» EXERCISE SET
**A.** Write out the part of the passage on prophetic revelation that begins at the words "4. Consciousness of" and stops after the words "quality of inerrancy.".
**B.** Resume the passage on prophetic revelation and inerrancy after its final sentence.
DOCUMENT SECTION Block Start
According to Morteza Motahhari, divine revelation to the Prophet has some characteristics that distinguish it from other forms of inspiration:
1. Internality: Revelation is a form of internal realization that does not rely on sense perception. This is evident in psychological conditions that affected the Prophet of Islam while receiving revelation, such as fainting and disconnection from the external world.
2. Being taught: In the process of revelation, Prophet is subject to an act of teaching by a mysterious authority who informs him about things he does not know by his own virtue or through conventional methods of learning.
3. Consciousness of the source: During the process of revelation, the Prophet has a clear consciousness of the fact that he's being enlightened by an external transcendent source, just as a schoolchild is aware that he is being taught by a human teacher.
4. Consciousness of the medium: Revelation often occurs via mediation of a being usually referred to as Gabriel or the Holy Spirit. Unlike instinctual or poetic inspiration, Prophet is fully aware of the existence of this medium and its role.

===Ismah===

Prophets were individuals with claim of prophecy and revelation. They provide proofs to back up their claim. They brought forth elements of Divine religion i.e. the divine law that guarantees happiness of humankind, and made it available to all. Moreover, since the number of prophets with power of prophecy and revelation has been small, Allah has provided guidance to the rest of humanity through the prophets themselves. For prophets to be able to fulfill this role, they have to possess the quality of inerrancy.
DOCUMENT SECTION Block End
EXTRACTED DATA Block Start
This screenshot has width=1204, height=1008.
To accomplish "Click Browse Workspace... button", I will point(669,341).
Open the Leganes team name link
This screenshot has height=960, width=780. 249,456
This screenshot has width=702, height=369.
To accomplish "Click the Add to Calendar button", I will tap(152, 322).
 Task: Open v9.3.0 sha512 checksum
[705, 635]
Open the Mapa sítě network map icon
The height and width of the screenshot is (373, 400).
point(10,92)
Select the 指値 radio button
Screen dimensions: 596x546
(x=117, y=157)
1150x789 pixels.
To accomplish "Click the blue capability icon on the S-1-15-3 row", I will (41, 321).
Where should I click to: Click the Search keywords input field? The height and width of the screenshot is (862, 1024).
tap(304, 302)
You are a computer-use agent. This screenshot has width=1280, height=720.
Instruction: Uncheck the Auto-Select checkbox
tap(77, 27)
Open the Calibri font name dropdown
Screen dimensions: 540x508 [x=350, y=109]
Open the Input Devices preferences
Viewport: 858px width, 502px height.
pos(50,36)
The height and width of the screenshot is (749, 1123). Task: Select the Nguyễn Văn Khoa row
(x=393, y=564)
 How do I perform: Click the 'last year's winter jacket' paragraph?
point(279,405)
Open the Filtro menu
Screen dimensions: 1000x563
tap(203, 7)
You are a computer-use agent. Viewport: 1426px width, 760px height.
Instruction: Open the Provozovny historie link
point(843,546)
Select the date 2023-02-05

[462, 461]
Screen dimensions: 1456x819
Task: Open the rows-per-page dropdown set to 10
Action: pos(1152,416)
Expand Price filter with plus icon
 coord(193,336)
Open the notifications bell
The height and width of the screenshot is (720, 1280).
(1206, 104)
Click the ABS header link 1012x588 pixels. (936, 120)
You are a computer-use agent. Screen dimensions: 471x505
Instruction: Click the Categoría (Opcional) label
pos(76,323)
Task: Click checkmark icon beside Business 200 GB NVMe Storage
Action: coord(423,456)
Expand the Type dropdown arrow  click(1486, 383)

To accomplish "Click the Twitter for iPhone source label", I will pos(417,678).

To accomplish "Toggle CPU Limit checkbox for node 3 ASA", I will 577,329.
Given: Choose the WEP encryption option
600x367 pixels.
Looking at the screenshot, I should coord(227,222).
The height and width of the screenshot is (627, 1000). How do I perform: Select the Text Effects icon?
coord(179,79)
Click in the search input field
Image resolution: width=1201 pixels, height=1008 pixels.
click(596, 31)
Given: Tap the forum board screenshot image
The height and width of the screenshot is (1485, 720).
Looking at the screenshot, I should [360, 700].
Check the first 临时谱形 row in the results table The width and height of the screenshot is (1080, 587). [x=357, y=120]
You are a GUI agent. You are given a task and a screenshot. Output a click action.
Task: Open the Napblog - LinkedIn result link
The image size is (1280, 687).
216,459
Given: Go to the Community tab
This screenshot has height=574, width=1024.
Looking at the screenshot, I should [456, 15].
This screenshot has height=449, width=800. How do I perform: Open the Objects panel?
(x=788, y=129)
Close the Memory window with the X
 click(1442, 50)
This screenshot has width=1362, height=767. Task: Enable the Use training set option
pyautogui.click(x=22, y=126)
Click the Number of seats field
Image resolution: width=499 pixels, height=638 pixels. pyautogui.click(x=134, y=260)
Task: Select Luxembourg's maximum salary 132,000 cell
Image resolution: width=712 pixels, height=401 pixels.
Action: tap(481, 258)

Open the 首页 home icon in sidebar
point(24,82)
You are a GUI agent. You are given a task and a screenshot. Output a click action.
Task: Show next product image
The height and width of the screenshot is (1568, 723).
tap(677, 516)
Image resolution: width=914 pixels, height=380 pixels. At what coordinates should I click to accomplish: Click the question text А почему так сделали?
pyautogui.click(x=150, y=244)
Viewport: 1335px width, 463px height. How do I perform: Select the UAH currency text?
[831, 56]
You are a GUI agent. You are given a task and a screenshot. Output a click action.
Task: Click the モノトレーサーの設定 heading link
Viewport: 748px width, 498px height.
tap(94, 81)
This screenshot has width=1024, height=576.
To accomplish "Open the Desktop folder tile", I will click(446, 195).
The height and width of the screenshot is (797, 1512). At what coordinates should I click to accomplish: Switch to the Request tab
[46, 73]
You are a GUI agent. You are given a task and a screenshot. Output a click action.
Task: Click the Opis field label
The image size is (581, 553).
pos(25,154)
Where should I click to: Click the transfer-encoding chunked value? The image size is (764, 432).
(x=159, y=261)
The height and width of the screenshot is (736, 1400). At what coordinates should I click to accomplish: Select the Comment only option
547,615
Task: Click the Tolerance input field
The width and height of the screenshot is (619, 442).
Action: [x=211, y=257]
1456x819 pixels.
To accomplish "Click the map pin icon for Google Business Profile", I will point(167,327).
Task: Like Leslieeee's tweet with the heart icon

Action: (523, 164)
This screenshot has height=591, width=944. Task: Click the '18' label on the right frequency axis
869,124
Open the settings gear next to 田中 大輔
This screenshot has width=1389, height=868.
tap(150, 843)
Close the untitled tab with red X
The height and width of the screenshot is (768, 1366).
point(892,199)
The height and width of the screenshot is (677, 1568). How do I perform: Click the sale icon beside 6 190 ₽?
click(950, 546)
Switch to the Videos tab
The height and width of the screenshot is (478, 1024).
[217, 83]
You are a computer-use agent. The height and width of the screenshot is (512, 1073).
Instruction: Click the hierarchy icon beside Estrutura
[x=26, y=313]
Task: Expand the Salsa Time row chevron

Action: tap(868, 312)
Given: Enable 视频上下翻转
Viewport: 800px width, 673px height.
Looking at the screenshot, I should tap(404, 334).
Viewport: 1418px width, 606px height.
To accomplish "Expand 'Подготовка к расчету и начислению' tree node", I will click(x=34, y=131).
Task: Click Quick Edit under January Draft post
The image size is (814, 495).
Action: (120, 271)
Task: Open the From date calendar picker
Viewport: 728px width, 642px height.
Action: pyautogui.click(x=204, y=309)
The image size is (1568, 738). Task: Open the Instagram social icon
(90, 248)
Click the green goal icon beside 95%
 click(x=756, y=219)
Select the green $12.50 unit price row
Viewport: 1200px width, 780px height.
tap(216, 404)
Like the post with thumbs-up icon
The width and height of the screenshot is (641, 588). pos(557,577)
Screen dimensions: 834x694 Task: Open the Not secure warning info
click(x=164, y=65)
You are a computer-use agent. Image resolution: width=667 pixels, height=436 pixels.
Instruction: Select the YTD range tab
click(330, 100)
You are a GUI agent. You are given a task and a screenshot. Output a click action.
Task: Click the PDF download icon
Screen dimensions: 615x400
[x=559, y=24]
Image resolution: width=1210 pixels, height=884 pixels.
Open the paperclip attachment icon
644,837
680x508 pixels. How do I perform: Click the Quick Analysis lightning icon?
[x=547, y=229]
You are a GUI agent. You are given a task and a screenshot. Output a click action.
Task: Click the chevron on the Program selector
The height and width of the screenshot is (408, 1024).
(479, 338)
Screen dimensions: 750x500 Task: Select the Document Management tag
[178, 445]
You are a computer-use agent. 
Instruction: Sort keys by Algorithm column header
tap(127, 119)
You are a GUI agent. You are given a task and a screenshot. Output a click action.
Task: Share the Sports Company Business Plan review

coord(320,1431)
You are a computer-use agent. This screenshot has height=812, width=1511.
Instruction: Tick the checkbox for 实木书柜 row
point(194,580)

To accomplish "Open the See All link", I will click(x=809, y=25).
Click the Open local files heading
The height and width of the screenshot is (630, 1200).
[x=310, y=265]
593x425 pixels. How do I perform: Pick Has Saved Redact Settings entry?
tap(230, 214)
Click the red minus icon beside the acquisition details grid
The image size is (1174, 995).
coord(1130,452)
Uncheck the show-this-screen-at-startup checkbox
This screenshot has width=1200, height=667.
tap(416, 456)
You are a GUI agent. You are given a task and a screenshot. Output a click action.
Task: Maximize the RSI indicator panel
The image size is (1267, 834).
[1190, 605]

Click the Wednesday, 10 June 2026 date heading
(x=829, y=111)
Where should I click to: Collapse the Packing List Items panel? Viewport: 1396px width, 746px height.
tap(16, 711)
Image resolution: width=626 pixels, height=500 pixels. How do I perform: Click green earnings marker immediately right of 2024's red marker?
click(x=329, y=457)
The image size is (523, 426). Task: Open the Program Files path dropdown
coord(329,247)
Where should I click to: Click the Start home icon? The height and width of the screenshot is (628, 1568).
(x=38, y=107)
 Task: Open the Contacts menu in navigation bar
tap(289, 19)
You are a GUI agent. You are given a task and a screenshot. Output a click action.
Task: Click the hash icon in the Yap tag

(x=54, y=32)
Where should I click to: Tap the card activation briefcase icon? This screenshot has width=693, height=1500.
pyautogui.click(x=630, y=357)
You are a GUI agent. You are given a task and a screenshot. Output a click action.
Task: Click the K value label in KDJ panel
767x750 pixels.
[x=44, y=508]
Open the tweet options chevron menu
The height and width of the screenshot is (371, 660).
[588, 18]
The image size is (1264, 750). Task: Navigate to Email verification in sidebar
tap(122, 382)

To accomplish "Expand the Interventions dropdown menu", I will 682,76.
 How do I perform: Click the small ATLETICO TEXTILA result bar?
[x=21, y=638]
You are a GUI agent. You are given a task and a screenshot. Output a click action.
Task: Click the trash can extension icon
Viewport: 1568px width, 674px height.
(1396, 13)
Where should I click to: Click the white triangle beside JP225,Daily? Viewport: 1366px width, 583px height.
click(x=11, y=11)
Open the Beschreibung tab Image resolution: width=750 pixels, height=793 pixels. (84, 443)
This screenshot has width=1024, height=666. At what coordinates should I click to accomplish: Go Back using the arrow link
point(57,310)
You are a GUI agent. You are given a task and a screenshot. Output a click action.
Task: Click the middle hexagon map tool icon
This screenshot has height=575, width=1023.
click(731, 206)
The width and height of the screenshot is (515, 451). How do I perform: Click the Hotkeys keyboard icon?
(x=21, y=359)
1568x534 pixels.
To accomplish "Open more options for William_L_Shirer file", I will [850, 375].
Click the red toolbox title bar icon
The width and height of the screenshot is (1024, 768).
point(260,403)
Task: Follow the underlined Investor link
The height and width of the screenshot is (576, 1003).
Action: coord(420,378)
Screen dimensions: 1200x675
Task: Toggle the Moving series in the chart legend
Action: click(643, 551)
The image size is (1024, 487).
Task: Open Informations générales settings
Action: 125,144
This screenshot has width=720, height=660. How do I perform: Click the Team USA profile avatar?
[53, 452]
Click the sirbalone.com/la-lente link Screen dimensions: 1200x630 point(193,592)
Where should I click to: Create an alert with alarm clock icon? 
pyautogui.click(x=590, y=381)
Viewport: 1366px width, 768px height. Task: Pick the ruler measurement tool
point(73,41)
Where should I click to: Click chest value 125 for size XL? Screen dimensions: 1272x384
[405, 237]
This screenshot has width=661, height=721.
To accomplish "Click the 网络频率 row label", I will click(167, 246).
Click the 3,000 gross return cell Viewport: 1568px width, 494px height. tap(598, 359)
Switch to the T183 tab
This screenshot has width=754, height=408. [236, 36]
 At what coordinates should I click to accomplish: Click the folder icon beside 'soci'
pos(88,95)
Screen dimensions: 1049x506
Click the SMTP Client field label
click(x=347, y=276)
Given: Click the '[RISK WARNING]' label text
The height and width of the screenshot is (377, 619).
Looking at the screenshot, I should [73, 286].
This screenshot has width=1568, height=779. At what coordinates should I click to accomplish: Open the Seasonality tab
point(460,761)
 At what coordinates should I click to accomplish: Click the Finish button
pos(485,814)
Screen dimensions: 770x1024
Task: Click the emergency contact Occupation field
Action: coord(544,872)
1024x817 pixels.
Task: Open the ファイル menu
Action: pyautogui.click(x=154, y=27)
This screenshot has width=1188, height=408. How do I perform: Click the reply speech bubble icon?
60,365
EXTRACTED DATA Block End
» RESULTS IN ORDER
**A.**
4. Consciousness of the medium: Revelation often occurs via mediation of a being usually referred to as Gabriel or the Holy Spirit. Unlike instinctual or poetic inspiration, Prophet is fully aware of the existence of this medium and its role.

===Ismah===

Prophets were individuals with claim of prophecy and revelation. They provide proofs to back up their claim. They brought forth elements of Divine religion i.e. the divine law that guarantees happiness of humankind, and made it available to all. Moreover, since the number of prophets with power of prophecy and revelation has been small, Allah has provided guidance to the rest of humanity through the prophets themselves. For prophets to be able to fulfill this role, they have to possess the quality of inerrancy.

**B.**
===Miracle ===

Prophets who are able to receive and declare Divine doctrines and laws through Revelation, first need to prove their claim of connection with the transcendent world to the people before expecting them to submit to their religion. Indeed, historically people have demanded prophets proof of their prophecy, and the Quran has recognized the legitimacy of this demand. This demand for proof is answered by acts of miracle by Prophets. Miracles are not logically impossible acts, but rather are a "break in what is habitual" (kharq-i ‘adat), a phenomenon that is often observed in a lower degree among ascetics.

According to Ja'far Sobhani, there are distinctions between Divine miracles and acts that simply break the ordinary affair of things:

1. Miracles cannot be taught: the person who presents a miracle performs that without any training background, whereas other forms of extraordinary acts such as magic are a result of training and exercise.
2. Miracle is undefiable: Since miracle emanates from the Divine infinite power, they cannot be reproduced and equaled by other extraordinary works such as witchcraft.
3. Variety: Miracles shown by Divine messengers have been diverse e.g. turning a stick into a dragon, splitting the sea, blowing a bird sculpture into a live dove, healing the sick, raising the dead, etc. miracles of Divine messengers don’t follow any fixed prototype.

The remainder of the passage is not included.